Much of it sounds sensational. Elvis Costello, disciplined in the pop permutations of sixties music, sounds ecstatic joining Orbison on the jaunty harmony to  “Pretty Woman”. Bruce Springsteen adds a blithe Western arrangement to the jiving “Dream Baby” a song that singer Glen Campbell brought to the Billboard Top Ten in 1971. The Skiffle rocker “Claudette” grooves inexplicably well for a song devoid of electric bass, while Orbison displays an impressive flair for the harmonica during “Candy Man” ‘s instrumental passages. The loudest audience cheer is preserved for “Only The Lonely,” his earliest hit at that. Canadian singer k.d. Lang harmonizes as delicately as Tom Waits presses piano keys. It’s an impressive lineup, many of them more successful at the time than Orbison, yet none dared upstage the master of rock.

This becomes especially clear listening to “The Comedians,” an elegy written specifically for him by Costello.

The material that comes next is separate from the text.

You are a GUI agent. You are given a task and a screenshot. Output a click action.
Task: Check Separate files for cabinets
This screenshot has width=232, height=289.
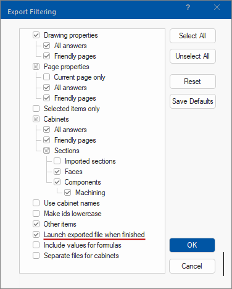coord(36,256)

Steeped in regret, love, and humiliation, the vocal reveals the effects three decades working in rock holds on a voice. Representing Orbison’s newest work at the time, it found itself on the superlative Mystery Girl, perhaps Orbison’s most fondly remembered album.

It was a success that outlived Orbison, the singer dying mere weeks before its release. The corporeal spoke for itself, Orbison’s spirited voice driving the album where his spirit overlooked it. In its own way, Black & White Night 30 proves a perfect tribute. Reigniting the energetic spark Orbison effortlessly showed generations of rock musicians, this compendium explores the breathing musician at his most vital.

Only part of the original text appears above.